The most common state variables are temperature T, pressure P, volume V, and the number of particles n in the system. Other examples of state variables include internal energy U and entropy S.
The values of state variables determine the behavior of the system. For example, the temperature and pressure of a gas in a container determine the gas's volume and how it will interact with the walls of the container. The state variables also allow us to calculate other thermodynamic properties, such as heat capacity, thermal conductivity, and coefficient of thermal expansion.
All physical quantities are not state variables. For example, work and heat are not state variables, since their values depend on how the system reached a particular state.
An equation of state relates the state variables with each other. This relationship allows us to calculate one state variable from the others. The ideal gas law is an example of an equation of state that relates the pressure, volume, and temperature of an ideal gas: \begin{align} PV = nRT \end{align} where P is the pressure of the gas, V is its volume, n is the number of moles of gas, R is the gas constant, and T is the temperature of the gas in Kelvin.
Other equations of state include the van der Waals equation for real gases \begin{align} \left(P+a\frac{n^2}{V^2}\right)(V-nb)=nRT \end{align} where $a$ and $b$ are constants.
Problems from IIT JEE
Problem (IIT JEE 1997): The equation of state of a real gas is given by \begin{align} \left( p+\frac{a}{V^2}\right) (V-b)=RT, \end{align} where $p$, $V$ and $T$ are pressure, volume and temperature respectively and $R$ is the universal gas constant.

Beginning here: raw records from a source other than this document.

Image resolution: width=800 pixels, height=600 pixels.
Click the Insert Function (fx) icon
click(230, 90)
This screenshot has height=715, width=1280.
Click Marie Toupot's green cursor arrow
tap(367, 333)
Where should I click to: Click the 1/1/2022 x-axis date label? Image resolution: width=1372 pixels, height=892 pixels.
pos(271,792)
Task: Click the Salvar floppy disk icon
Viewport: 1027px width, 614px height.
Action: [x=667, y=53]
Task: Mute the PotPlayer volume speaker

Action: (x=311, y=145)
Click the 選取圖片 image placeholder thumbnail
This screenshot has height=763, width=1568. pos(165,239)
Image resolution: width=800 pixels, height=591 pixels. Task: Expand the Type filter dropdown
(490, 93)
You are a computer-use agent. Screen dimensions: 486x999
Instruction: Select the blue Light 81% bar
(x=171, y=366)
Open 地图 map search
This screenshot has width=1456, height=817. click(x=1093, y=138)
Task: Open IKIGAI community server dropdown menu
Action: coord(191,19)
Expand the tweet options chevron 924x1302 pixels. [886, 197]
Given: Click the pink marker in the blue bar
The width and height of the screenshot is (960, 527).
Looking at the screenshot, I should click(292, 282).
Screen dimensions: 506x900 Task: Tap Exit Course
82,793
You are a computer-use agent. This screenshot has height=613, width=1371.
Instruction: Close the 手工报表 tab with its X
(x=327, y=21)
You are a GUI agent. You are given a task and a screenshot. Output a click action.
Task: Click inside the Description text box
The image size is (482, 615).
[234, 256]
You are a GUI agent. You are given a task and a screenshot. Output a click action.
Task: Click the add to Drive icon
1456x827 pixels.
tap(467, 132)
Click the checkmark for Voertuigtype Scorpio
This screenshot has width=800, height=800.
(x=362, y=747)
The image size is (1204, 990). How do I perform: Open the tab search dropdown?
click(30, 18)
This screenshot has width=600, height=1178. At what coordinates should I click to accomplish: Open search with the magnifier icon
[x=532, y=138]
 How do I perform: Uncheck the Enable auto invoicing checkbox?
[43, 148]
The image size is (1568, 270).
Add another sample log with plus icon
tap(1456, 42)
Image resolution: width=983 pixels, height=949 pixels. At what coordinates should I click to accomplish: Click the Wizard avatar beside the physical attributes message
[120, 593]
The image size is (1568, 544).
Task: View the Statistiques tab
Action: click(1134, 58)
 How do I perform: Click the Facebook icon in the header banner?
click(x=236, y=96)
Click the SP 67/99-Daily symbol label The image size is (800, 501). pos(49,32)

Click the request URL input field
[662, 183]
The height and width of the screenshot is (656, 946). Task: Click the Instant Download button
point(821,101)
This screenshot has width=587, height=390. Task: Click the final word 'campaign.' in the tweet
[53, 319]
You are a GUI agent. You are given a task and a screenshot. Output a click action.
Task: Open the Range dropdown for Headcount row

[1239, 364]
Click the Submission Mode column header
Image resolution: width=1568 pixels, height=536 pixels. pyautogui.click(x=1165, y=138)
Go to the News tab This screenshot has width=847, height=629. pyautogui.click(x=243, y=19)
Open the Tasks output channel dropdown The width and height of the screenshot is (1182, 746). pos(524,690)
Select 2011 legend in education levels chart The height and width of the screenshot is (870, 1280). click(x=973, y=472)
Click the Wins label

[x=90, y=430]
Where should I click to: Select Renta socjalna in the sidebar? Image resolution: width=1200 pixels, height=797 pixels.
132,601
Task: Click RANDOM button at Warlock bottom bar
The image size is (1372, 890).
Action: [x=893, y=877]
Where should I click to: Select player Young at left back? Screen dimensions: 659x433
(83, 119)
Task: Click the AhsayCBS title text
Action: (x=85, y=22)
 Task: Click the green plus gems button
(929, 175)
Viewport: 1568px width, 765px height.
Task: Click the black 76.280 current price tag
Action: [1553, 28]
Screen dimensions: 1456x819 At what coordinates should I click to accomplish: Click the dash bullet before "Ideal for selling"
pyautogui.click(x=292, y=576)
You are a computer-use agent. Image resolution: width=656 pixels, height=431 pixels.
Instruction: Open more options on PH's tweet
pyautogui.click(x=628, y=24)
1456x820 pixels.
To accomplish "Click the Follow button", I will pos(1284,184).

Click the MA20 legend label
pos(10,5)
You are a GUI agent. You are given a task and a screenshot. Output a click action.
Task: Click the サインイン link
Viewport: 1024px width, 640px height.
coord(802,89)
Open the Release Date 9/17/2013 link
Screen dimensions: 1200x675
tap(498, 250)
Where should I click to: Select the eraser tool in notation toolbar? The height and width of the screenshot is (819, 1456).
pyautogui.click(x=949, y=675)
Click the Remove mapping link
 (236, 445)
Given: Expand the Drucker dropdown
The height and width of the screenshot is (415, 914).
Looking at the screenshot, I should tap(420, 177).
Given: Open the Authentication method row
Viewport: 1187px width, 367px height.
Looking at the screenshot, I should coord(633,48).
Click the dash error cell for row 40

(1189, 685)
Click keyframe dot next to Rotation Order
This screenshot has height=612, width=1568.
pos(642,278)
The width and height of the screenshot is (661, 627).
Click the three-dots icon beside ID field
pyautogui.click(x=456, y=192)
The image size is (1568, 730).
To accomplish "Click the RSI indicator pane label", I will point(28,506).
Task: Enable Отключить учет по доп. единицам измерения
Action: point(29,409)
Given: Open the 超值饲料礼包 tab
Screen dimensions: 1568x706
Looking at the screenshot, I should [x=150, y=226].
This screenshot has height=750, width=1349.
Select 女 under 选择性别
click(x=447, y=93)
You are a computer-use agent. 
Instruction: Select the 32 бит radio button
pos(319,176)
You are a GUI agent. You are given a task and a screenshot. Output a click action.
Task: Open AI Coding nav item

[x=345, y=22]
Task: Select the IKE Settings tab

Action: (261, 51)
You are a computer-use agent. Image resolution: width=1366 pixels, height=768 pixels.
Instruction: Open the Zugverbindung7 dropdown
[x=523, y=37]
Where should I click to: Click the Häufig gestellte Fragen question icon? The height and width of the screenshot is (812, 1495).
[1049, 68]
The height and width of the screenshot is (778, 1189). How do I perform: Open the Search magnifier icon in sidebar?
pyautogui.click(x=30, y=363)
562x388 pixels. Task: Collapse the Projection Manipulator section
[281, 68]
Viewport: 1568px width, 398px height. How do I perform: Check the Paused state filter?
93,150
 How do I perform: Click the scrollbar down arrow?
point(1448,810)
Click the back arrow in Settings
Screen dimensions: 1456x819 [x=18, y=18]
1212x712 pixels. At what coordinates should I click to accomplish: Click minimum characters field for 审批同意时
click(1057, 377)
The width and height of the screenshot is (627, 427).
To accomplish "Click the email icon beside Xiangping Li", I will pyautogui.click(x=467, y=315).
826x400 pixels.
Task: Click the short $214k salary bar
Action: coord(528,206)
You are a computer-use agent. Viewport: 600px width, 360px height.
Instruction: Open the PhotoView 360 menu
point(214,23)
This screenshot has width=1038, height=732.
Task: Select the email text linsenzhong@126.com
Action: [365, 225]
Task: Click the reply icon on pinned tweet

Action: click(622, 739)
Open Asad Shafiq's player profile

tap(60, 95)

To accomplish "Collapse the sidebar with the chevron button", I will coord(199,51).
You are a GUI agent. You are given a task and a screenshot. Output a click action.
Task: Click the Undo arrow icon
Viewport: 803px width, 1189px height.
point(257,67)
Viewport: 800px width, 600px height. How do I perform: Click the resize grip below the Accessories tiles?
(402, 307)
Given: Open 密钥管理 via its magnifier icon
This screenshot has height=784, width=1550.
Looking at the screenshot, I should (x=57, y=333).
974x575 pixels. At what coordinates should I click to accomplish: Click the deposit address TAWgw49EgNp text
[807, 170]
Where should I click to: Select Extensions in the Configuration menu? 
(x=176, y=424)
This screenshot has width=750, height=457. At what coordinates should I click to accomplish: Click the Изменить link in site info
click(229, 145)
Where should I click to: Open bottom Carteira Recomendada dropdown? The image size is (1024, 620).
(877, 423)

The dimensions of the constant $a$ in this equation is________
Solution: The dimensions of $\frac{a}{V^2}$ and $p$ are same. Thus, $[a]=[pV^2]=[\mathrm{ML^5T^{-2}}]$.
Problem (JEE Mains 2021): In thermodynamics, heat and work are
- point functions
- path functions
- intensive thermodynamic state variables
- extensive thermodynamic state variables
Problem (IIT JEE 2008): An ideal gas is expanding such that $PT^2=\text{constant}$. The coefficient of volume expansion of the gas is
- $1/T$
- $2/T$
- $3/T$
- $4/T$
Solution: The coefficient of volume expansion is defined as \begin{align} & \gamma=\frac{1}{V}\frac{\mathrm{d}V}{\mathrm{d}T}. \end{align} The ideal gas equation, $PV=nRT$, gives $P=nRT/V$. Substitute $P$ in $PT^2=\text{constant}$ to get \begin{align} & V=kT^3, \end{align} for some constant $k$. Differentiate above equation with respect to $T$ and substitute in the first equation to get $\gamma=3/T$.